Sharing history, knowledge, and ability but only as Staff Volunteers
The board can serve as a great resource to the planning process. Often it holds a deep understanding of the organization, its history, and its customers. In Policy Governance decisions in this area have been delegated to the CEO. This prevents the board from directing or dictating strategic choices and plans but it does not prevent them from sharing their knowledge. The key is to recognize that when they do so, they are doing so as volunteer staff that is there to help, not as leaders who are there to direct. They may participate as much as the CEO wishes them to, so long as the actual decisions about strategies and the actual plan are left to the CEO.


Summary
In Policy Governance® the board does participate but at a very different level. The strategic planning process flow ideally looks similar to this:
1. Organizational Leadership (usually the board) defines what future the organization exists to create (a vision of how things will be different, who will be effected, and at what value) in its Ends Policy.
2. The CEO takes the Ends Policy, interprets its meaning in operational terms, and builds a set of operational objectives and strategies that their expertise tells them are most likely to achieve the vision within the operational parameters set by the Organizational Leadership in the Executive Limitations.
3. These strategies and objectives are shared with management and staff, from which decisions get made about structure, processes, and organizational activities (programs, services, support, etc.)

This puts the Board clearly in control, but only at the broadest level.
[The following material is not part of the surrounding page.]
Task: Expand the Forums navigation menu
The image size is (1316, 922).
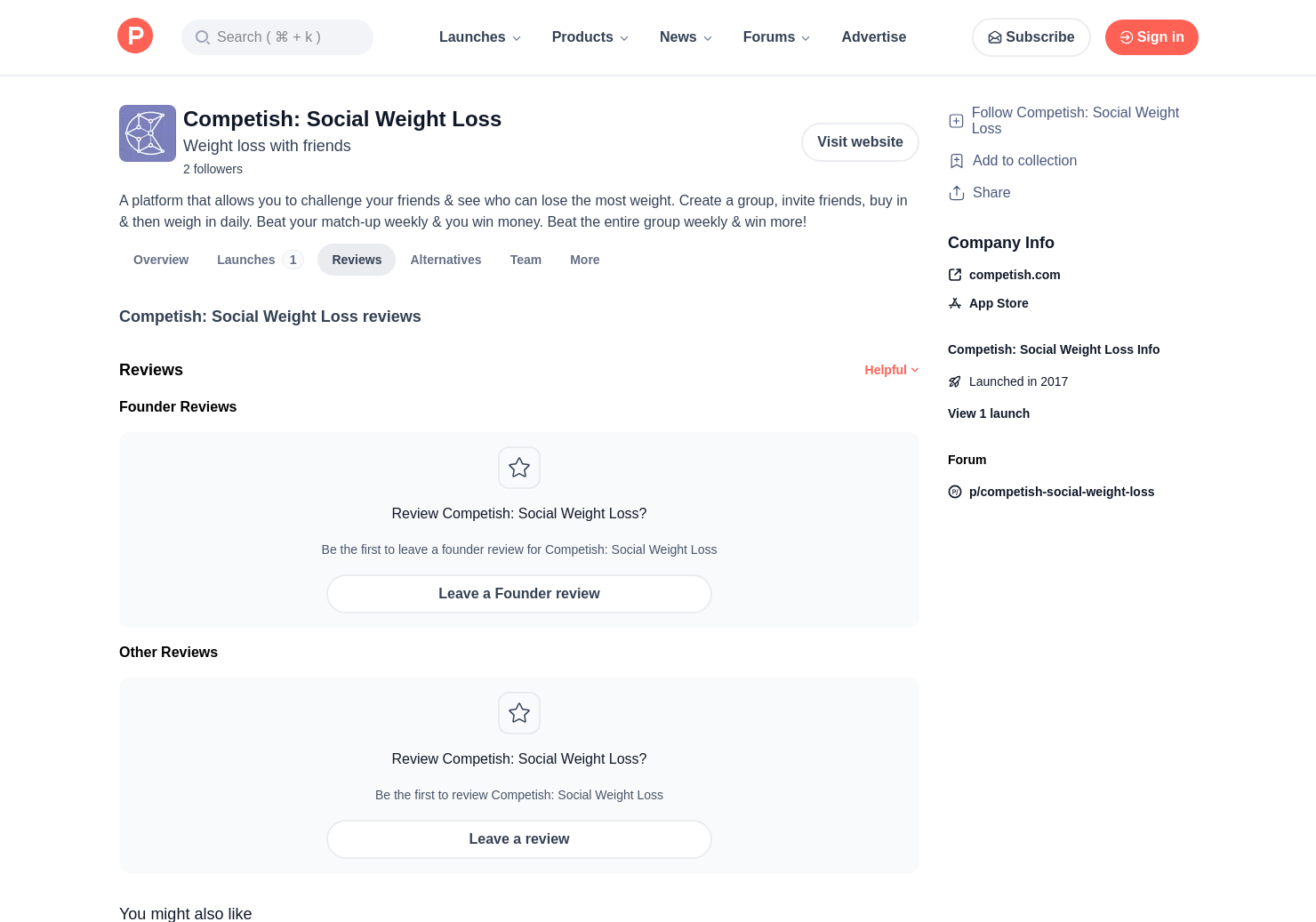Action: coord(776,37)
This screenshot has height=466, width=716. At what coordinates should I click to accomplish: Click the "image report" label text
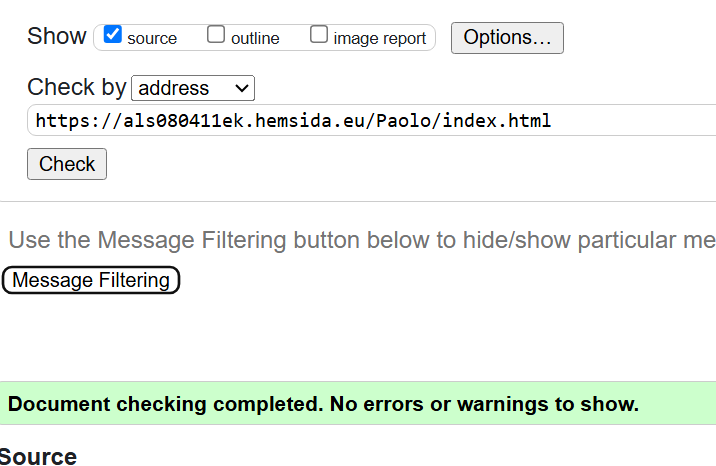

The CEO can then utilize their talents to do the best possible job in making it happen. All of which must be accomplished within the parameters set by the Board.

In this way, the ability of the organization to actually make the difference that it intends to is maximized. This is the promise of Policy Governance®. Maintaining the principles of the governance system by protecting the respective roles of Organizational and Operational Leadership in strategic planning is one of the investments made in order to realize that promise.